Often the Trinity is seen as being too complex for our understanding. How can God be one in three and three in one? Perhaps at no other time of the Christian year is it easier to see how the three persons are one, and one in three. As St. Irenaeus explained, “the Lord redeems us ... and pours out the Spirit of the Father to unite God and man. ... The Word of The Father and the Spirit of God, united with the material substance of Adam, God’s primal handiwork, had made man living and perfect, receptive of the Father.” The overwhelming joy of the great Fifty Days is that the Father, Son and Holy Spirit are always active. The Church is also the Living Christ. Corpus Christi celebrated on the Thursday after Trinity Sunday honours that Living Christ and assures us that Christ and the Spirit are always present within the Church. After the gifts of bread and wine are placed on the altar through the operation of the Holy Spirit (the epiclesis) they become the Body and Blood of the Lord. The institution of the Eucharist thus has this special place of honour and celebration on Corpus Christi, even though we know it was instituted by Our Lord the night before He died. The reason for this is that the Passion of our Lord with its fast moving events on Holy/Maundy Thursday through to Good Friday in a sense dwarfs the institution of the Eucharist. Thus on this day we can truly express our thanks for the Bread of Life and the Cup of Salvation as we reverence our dear Lord in His most holy and wonderful Sacrament. On this day all over the world, processions are held to proclaim and praise Jesus as Lord in His Sacrament:
Blessed and praised be Jesus Christ
In the most holy Sacrament.
Hosanna, hosanna, hosanna in the highest!

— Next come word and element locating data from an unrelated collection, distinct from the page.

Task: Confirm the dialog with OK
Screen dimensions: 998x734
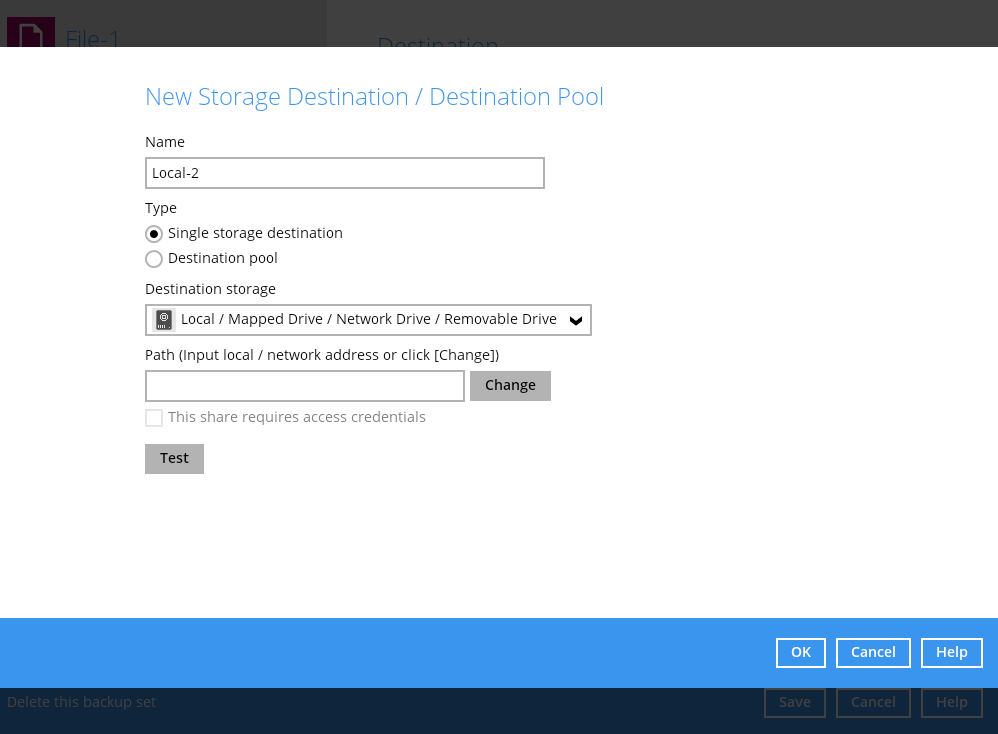Action: (x=800, y=653)
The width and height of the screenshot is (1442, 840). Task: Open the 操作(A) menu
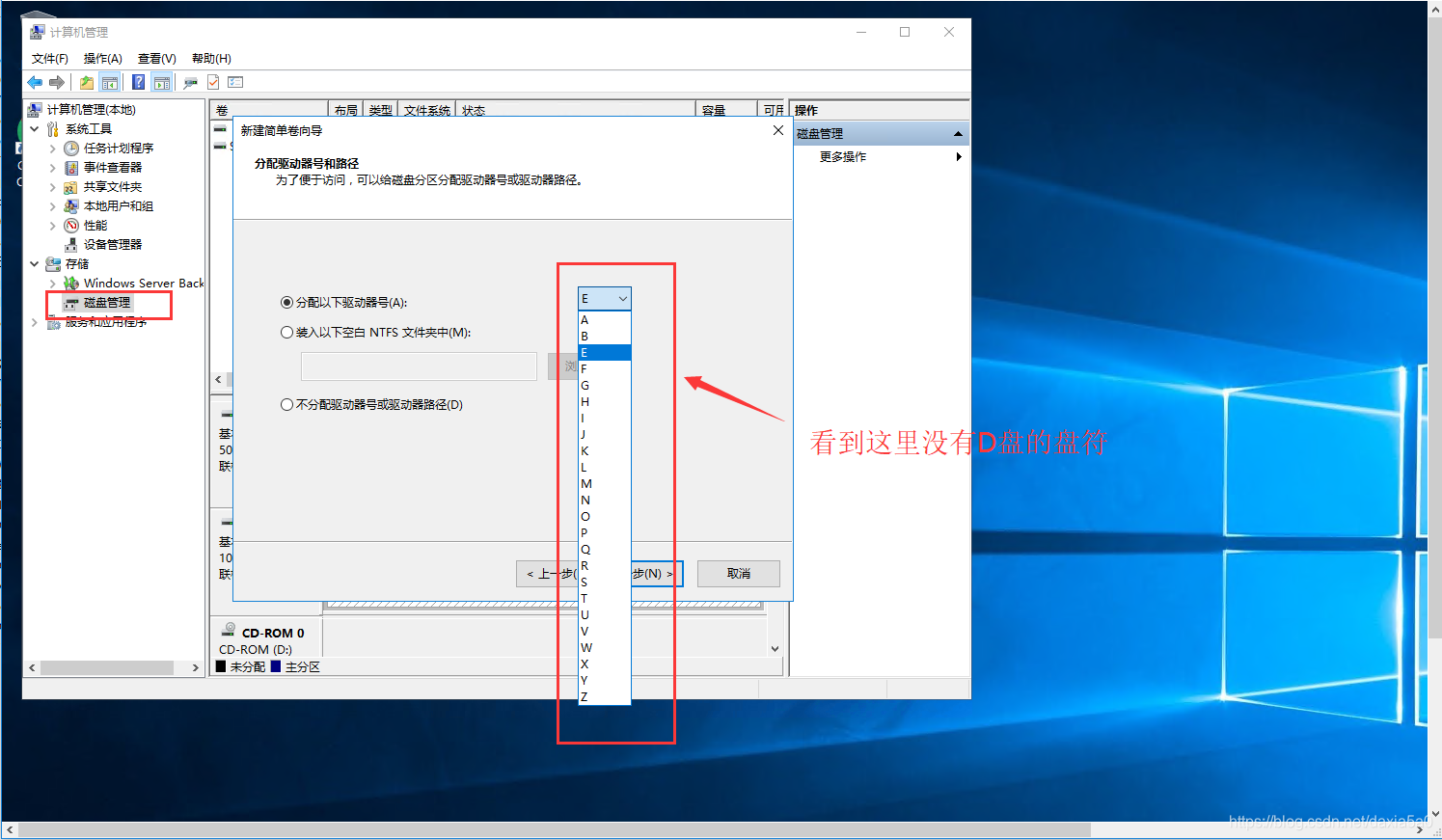(102, 59)
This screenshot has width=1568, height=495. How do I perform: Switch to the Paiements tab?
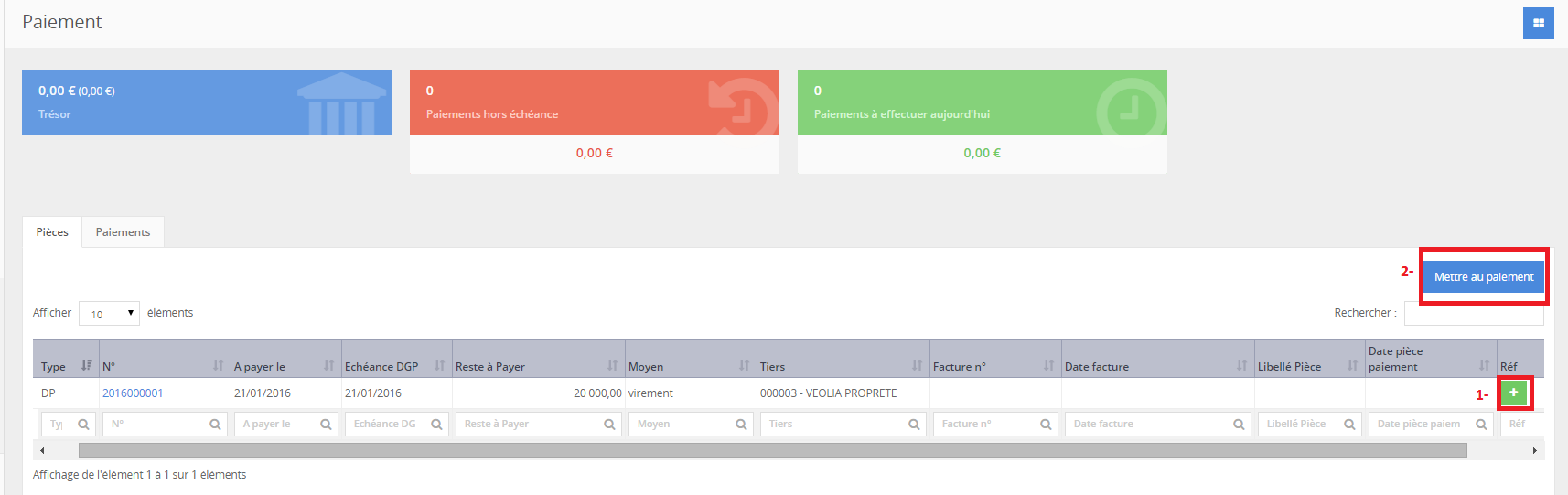click(123, 232)
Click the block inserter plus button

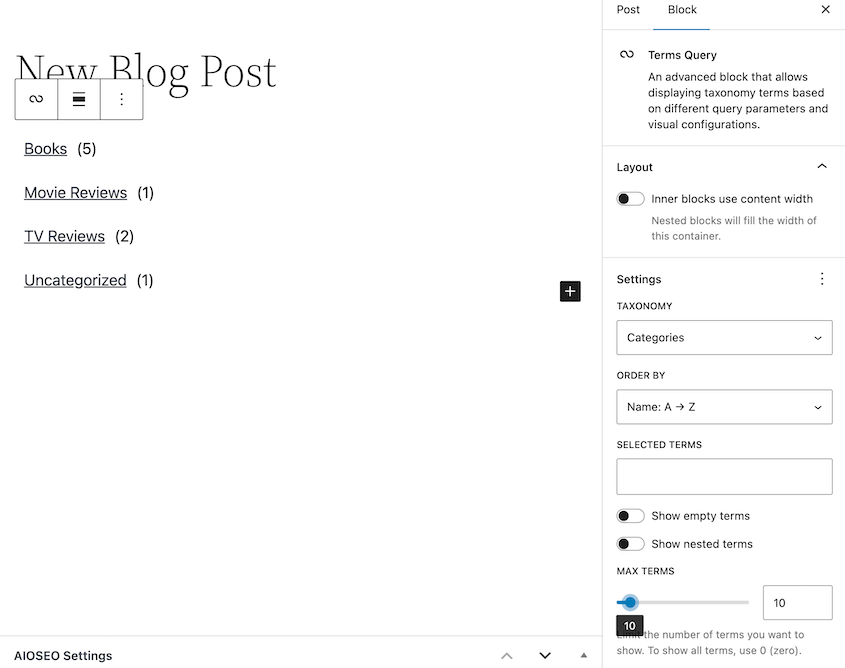[x=570, y=291]
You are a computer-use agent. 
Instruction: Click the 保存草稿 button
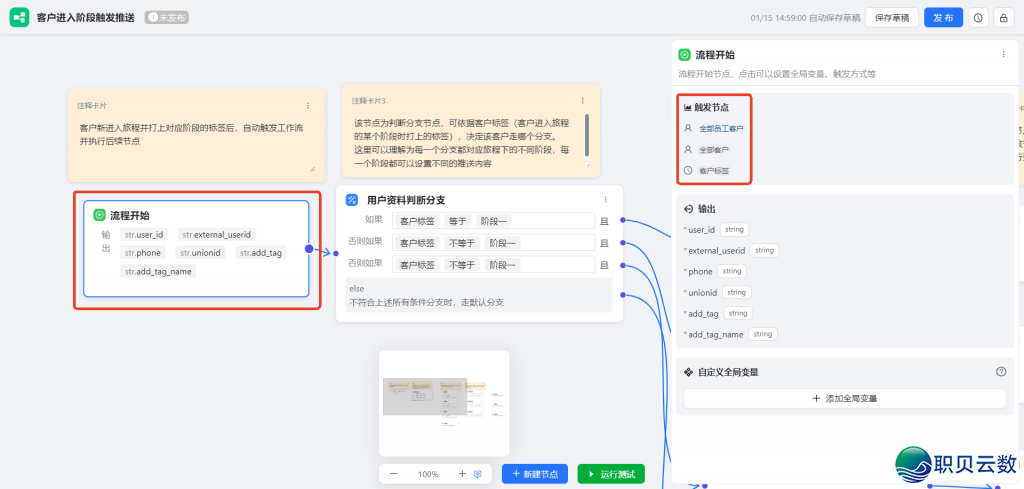click(891, 18)
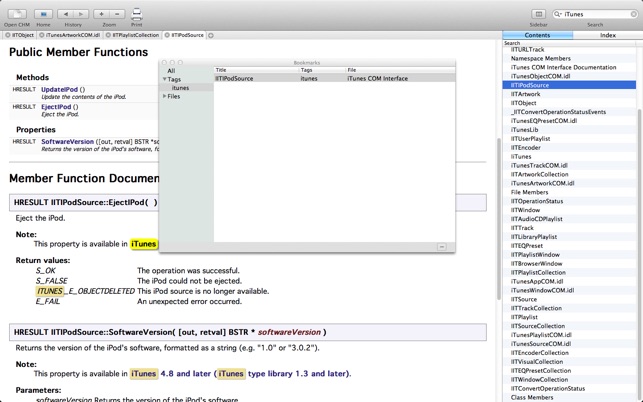Open the search magnifier options dropdown

pyautogui.click(x=559, y=14)
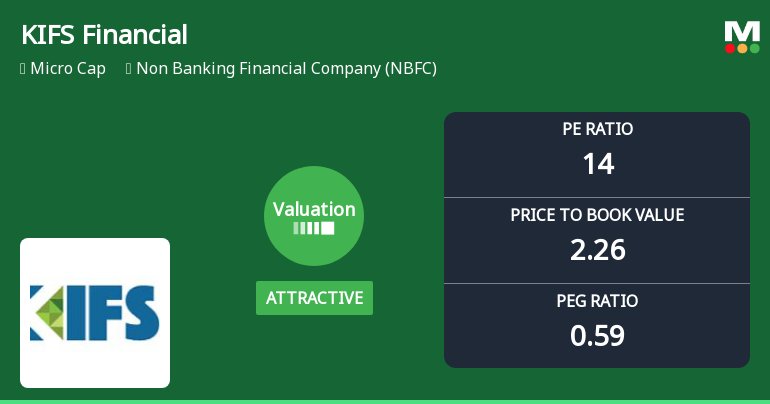The height and width of the screenshot is (404, 770).
Task: Click the orange dot under M logo
Action: pos(742,48)
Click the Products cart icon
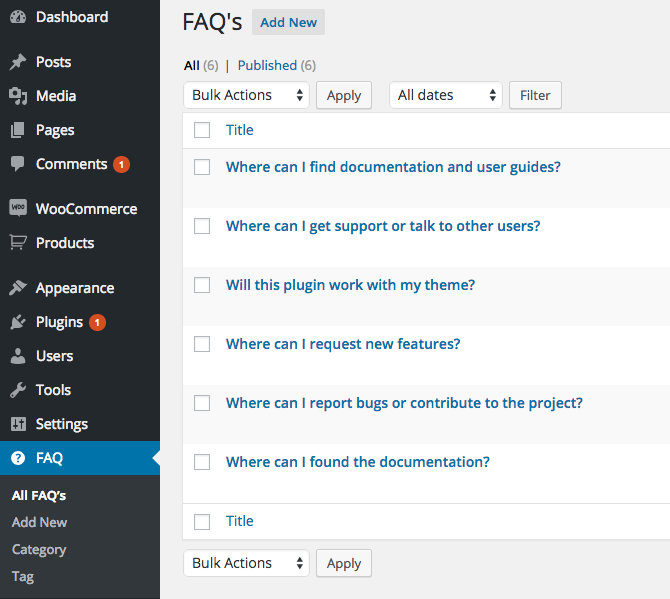 [x=18, y=243]
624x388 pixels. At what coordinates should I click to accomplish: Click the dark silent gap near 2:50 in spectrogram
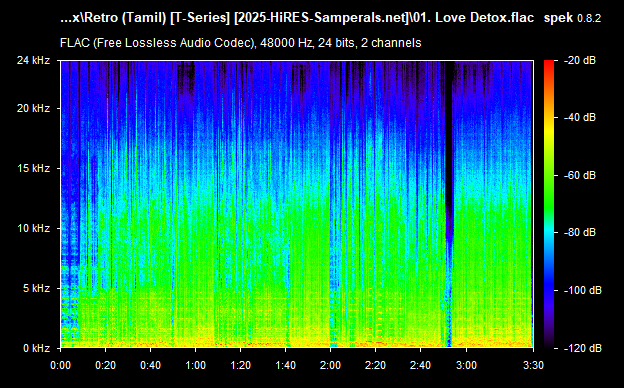[x=449, y=151]
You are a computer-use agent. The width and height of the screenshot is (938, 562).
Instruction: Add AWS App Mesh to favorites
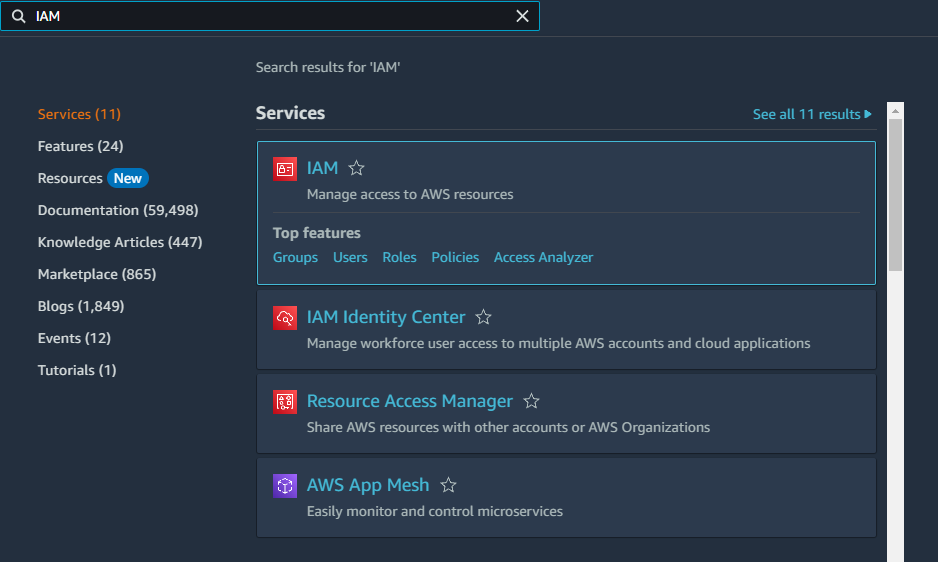point(448,486)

Just as this series of meditations began with life, that new and risen life in Christ which transforms everything, so it ends with the gift of life, Christ’s Body and Blood given to us day by day. Christ told us He is the “Bread of heaven” and the “Bread of Life,” and as such He is our daily food for our pilgrimage towards heaven where we shall never, never part from Him. We also drink from the Cup of Salvation - that blood poured out at Calvary manifested the love that flowed from our Saviour’s sacred heart as He embraced the whole cosmos.
This period of the Christian Year is undoubtedly one full of much contemplation as it unfolds one blessing after another. Let us savour each of the those moments and allow them to enrich our Christian experiences.